» ASSIGNMENT
Every line from the one with "The width and" to the end of the listing, and nothing else, is to be printed exactly; please leave the pictures out.

::: SUPPLIED MATERIAL

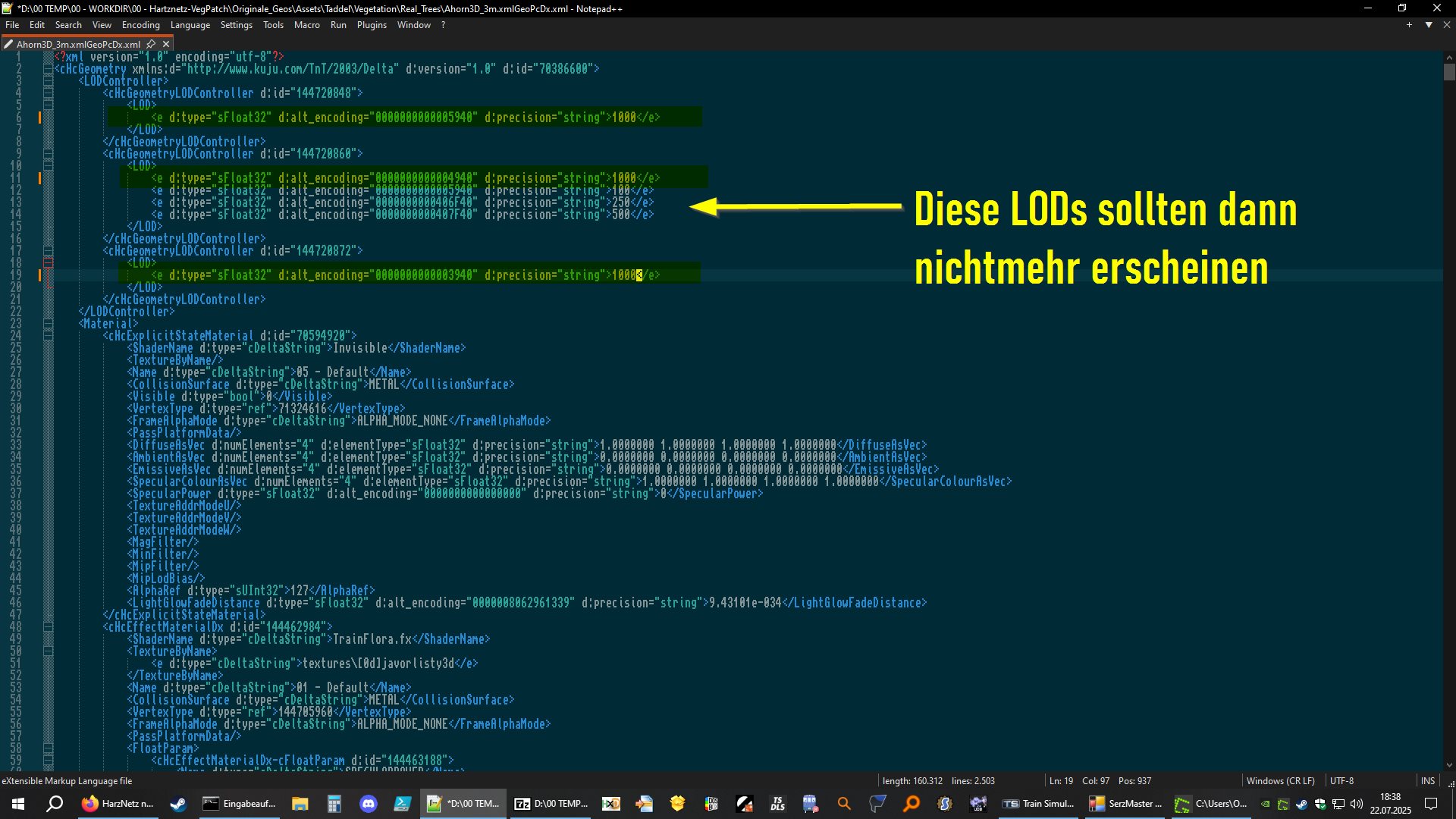The height and width of the screenshot is (819, 1456).
Task: Click the vertical scrollbar thumb
Action: pos(1449,72)
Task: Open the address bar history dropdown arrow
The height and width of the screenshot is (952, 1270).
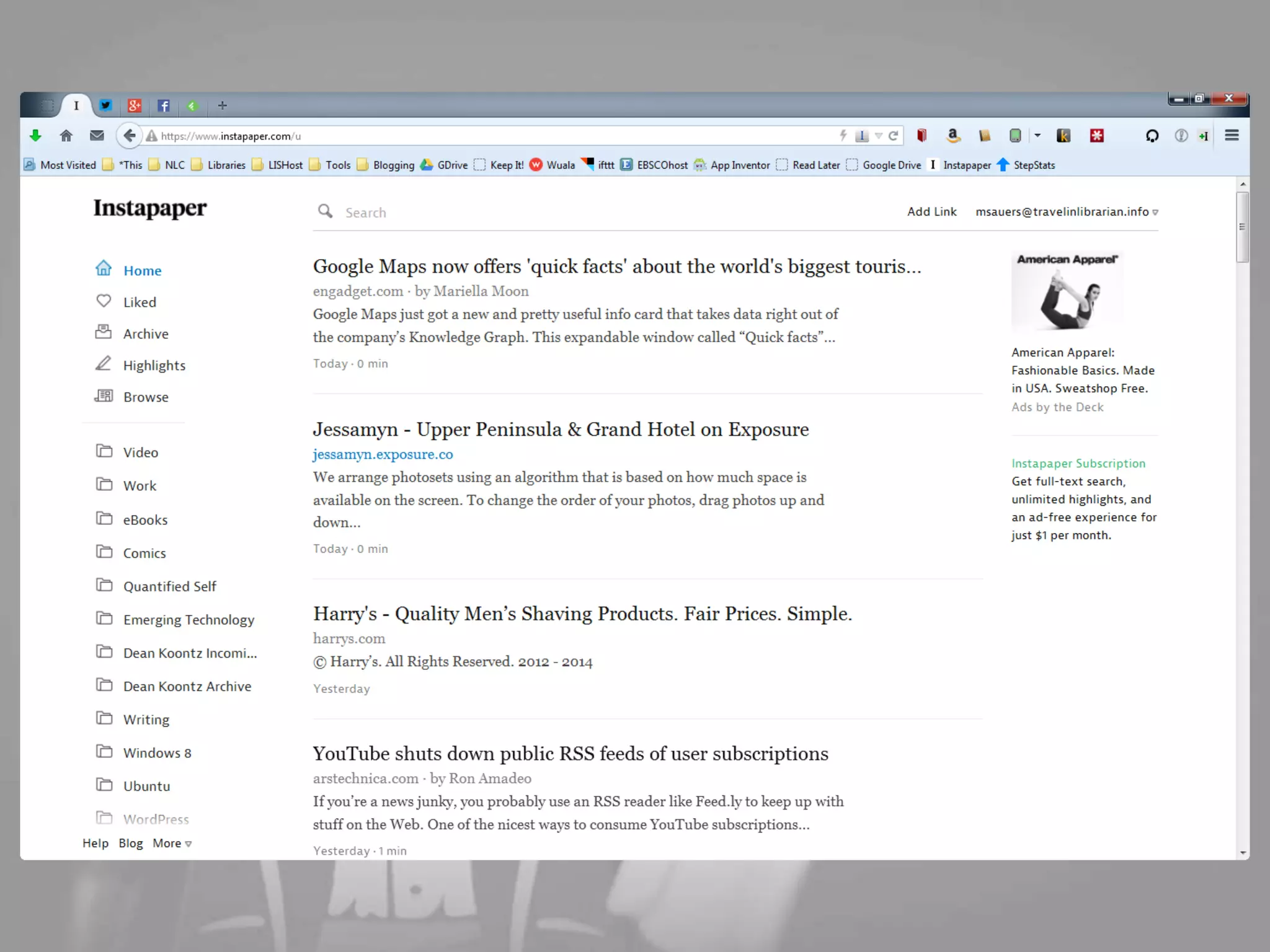Action: (878, 136)
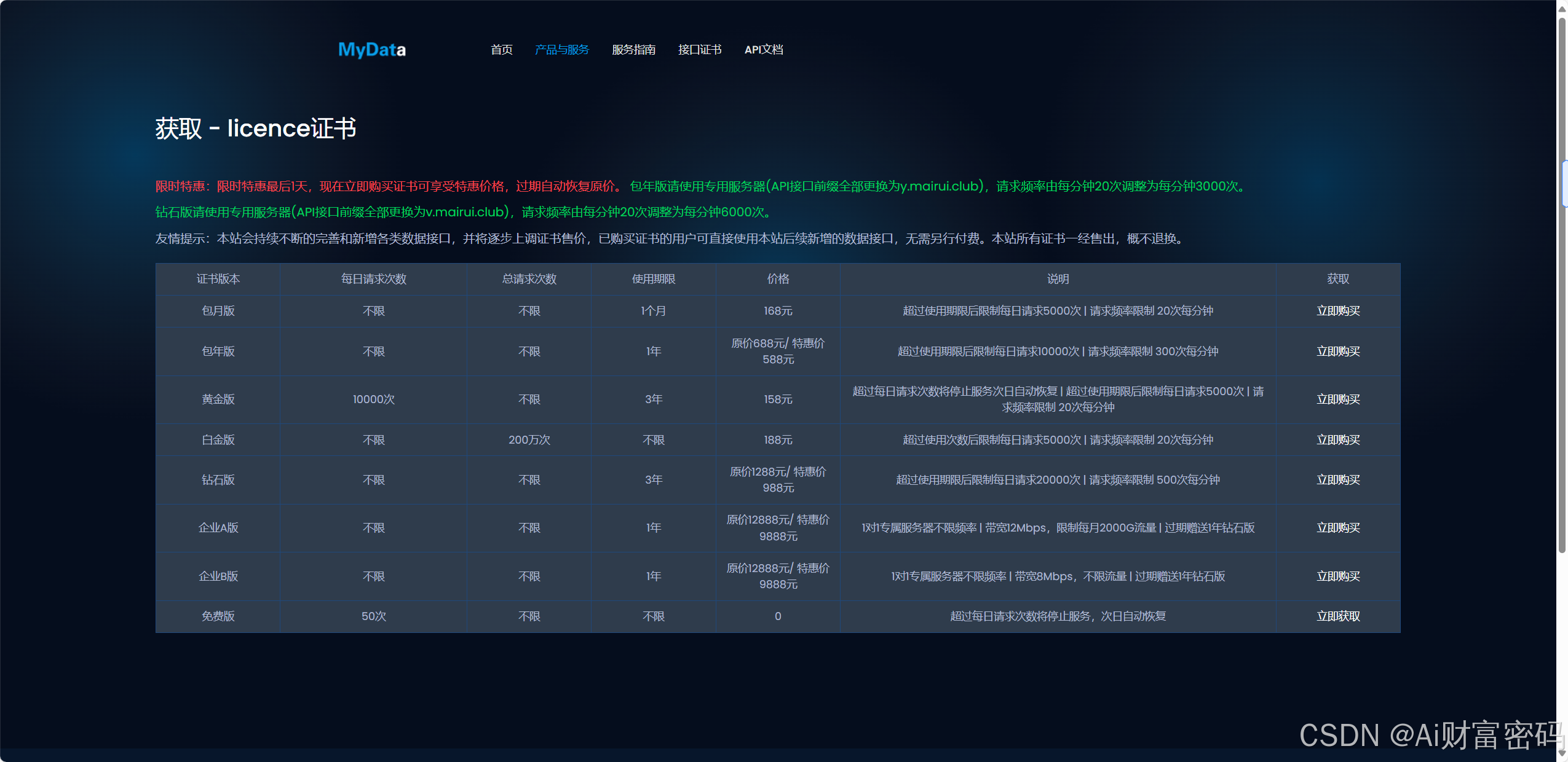Purchase the 白金版 licence with 立即购买
Viewport: 1568px width, 762px height.
pyautogui.click(x=1337, y=440)
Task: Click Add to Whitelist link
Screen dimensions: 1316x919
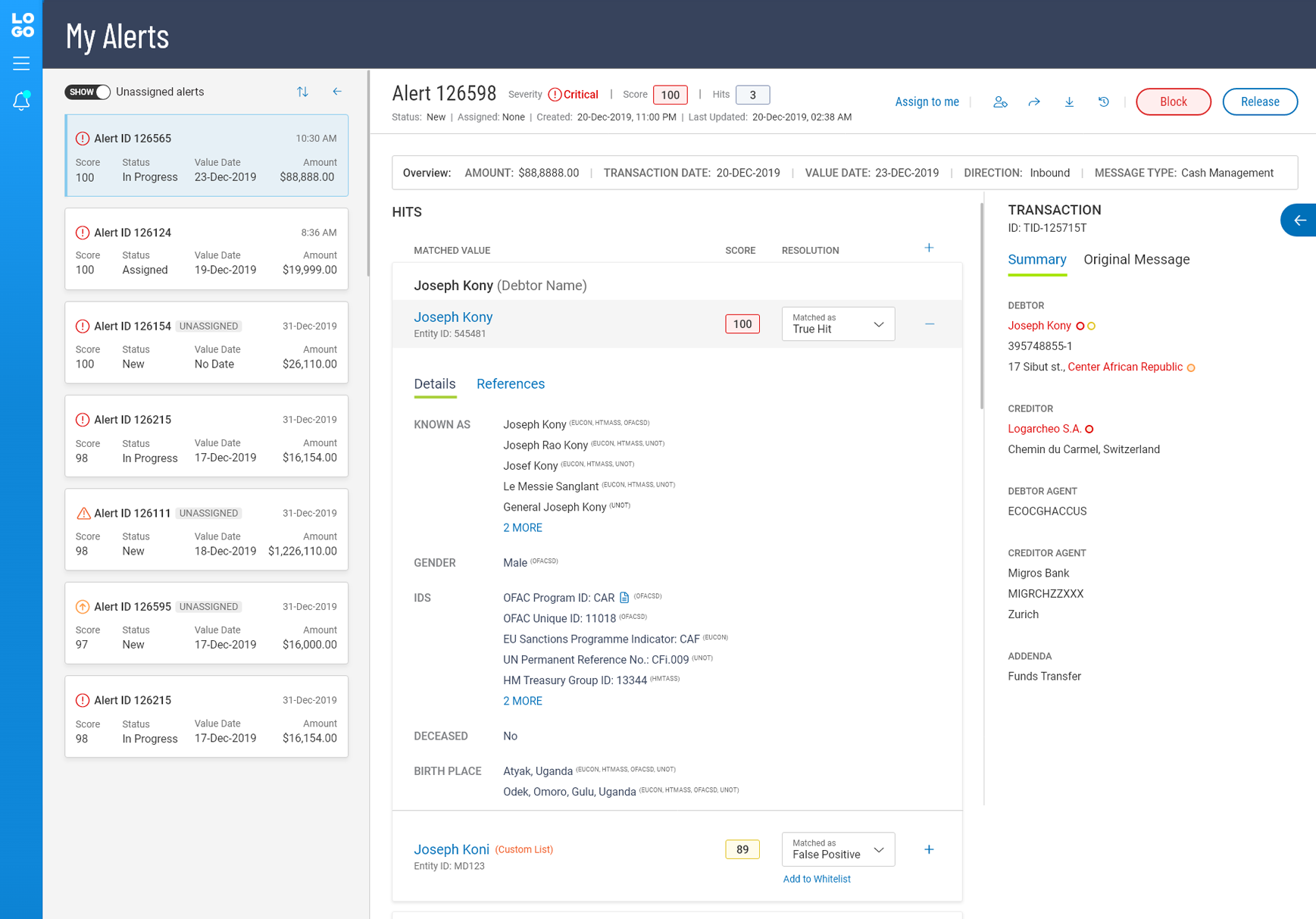Action: coord(817,878)
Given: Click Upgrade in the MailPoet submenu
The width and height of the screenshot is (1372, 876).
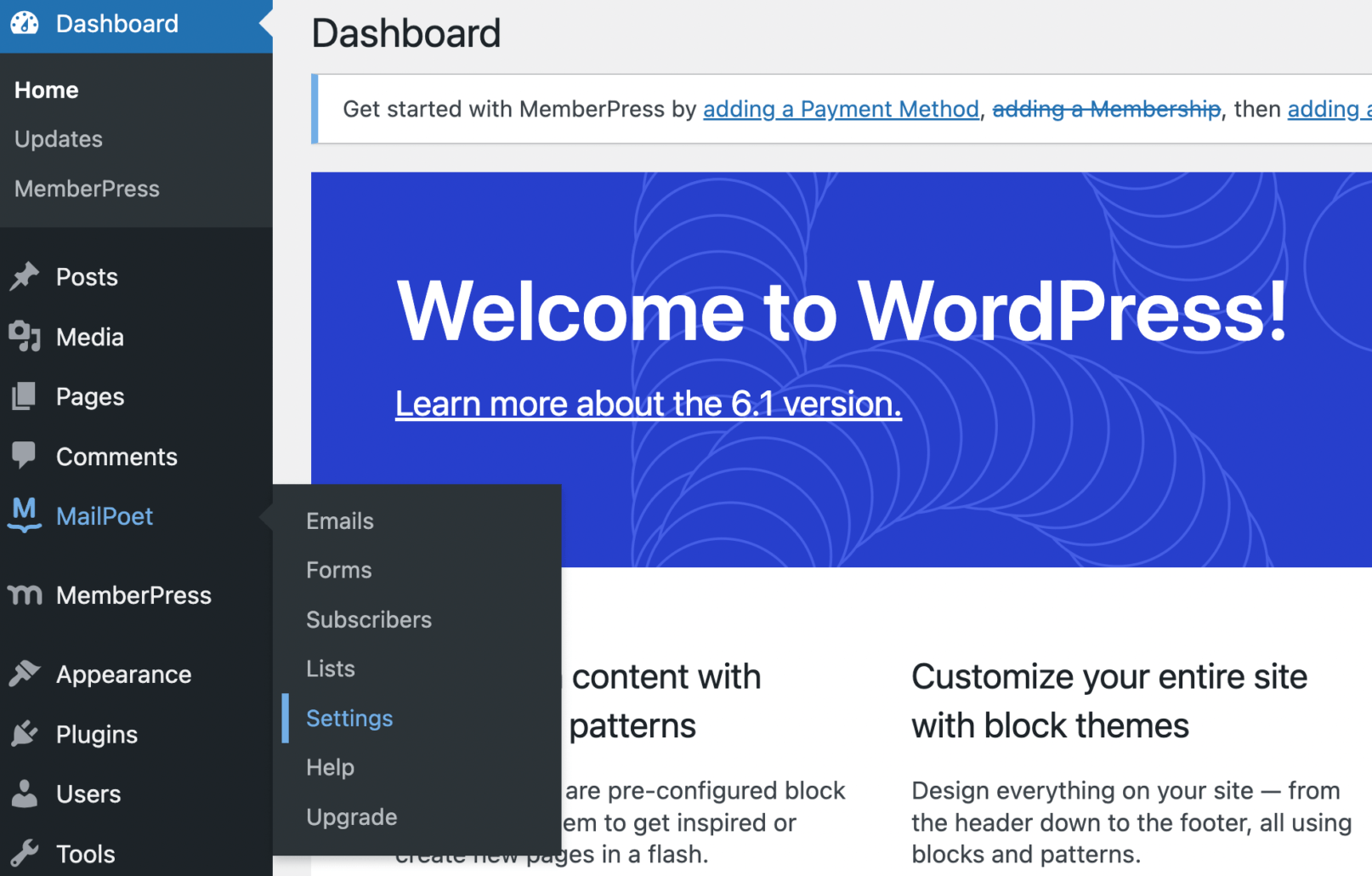Looking at the screenshot, I should [x=351, y=816].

::::::

» SOLVED EXERCISE
The width and height of the screenshot is (1372, 876).
Looking at the screenshot, I should [x=351, y=816].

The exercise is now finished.